Sri Lanka: President Rajapaksa abdicates to the Maldives – politics

Sri Lanka’s de facto ousted President Gotabaya Rajapaksa left the crisis state by plane on Wednesday night. A military plane with Rajapaksa and his wife on board landed at the Maldives’ capital airport in Male early in the morning, the local authorities confirmed. An official with the Sri Lankan Immigration Service told Reuters that under the law, the authorities cannot prevent an incumbent president from leaving the country. Rajapaksa had announced his resignation for this Wednesday.

During mass protests in recent months, demonstrators have demanded the resignation of the 73-year-old and Prime Minister Ranil Wickremesinghe. According to a BBC report, the news of Rajapaksa’s departure sparked spontaneous cheers among demonstrators in Sri Lanka’s capital Colombo.

As a result of the worst economic crisis in decades, political chaos has also reigned in Sri Lanka. The protests took on new dimensions over the weekend when tens of thousands of people demonstrated against the government in Colombo.
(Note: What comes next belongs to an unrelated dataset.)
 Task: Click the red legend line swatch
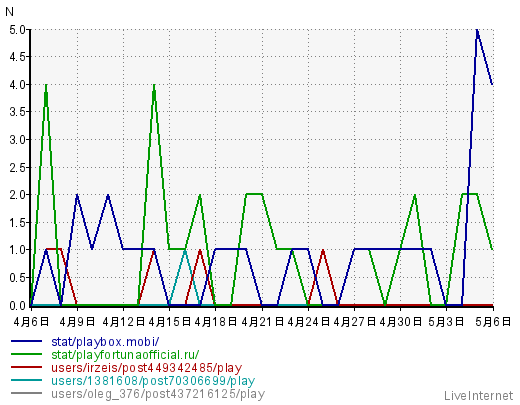(x=27, y=367)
A few hundred of them also managed to storm the Presidential Palace and Office and the Prime Minister’s official residence. Pictures of demonstrators in the pool of the luxurious presidential palace went around the world.
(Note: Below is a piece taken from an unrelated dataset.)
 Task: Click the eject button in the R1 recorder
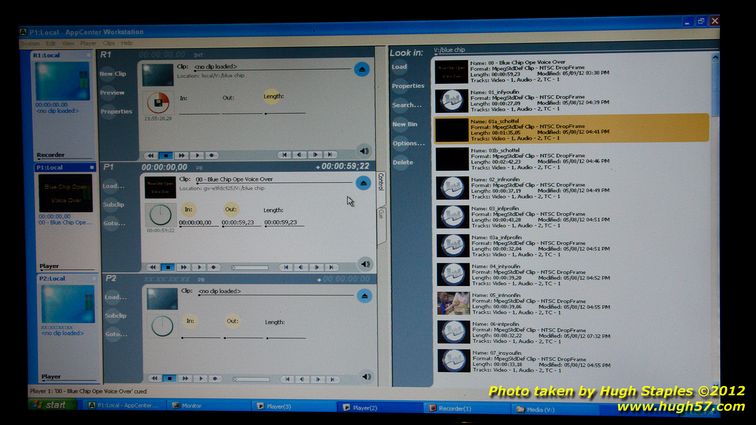pyautogui.click(x=361, y=70)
Parliament is due to elect a new president in a week

Under pressure from the streets, Rajapaksa finally announced his resignation this Wednesday, but the demonstrators demanded his immediate resignation and wanted to continue their protests until then. In addition, together with the opposition, they also called for the resignation of Prime Minister Wickremesinghe and threatened nationwide strikes from Thursday if both had not resigned from their posts by then. Wickremesinghe had at least offered to withdraw at the weekend. On July 20, Parliament is to elect one of its members to be the new President.

The island state south of India, with around 22 million inhabitants, is going through the worst economic crisis since independence from Great Britain in 1948. The anger of the demonstrators is fueled, among other things, by the lack of fuel and gas for cooking, which has existed for months, but also by the lack of medicine and food . High inflation and hour-long power outages also cause great resentment. One reason for this is that income from important tourism has collapsed in the wake of the corona pandemic. The heavily indebted country lacks the money to import important goods.

In view of the crisis, the government has asked the International Monetary Fund, India, China, Russia and other countries, among others, for help. The UN Emergency Relief Office warned in June that the economic situation could exacerbate a looming hunger crisis in Sri Lanka. The country had previously been on a good development path for ten years and had managed without UN humanitarian aid.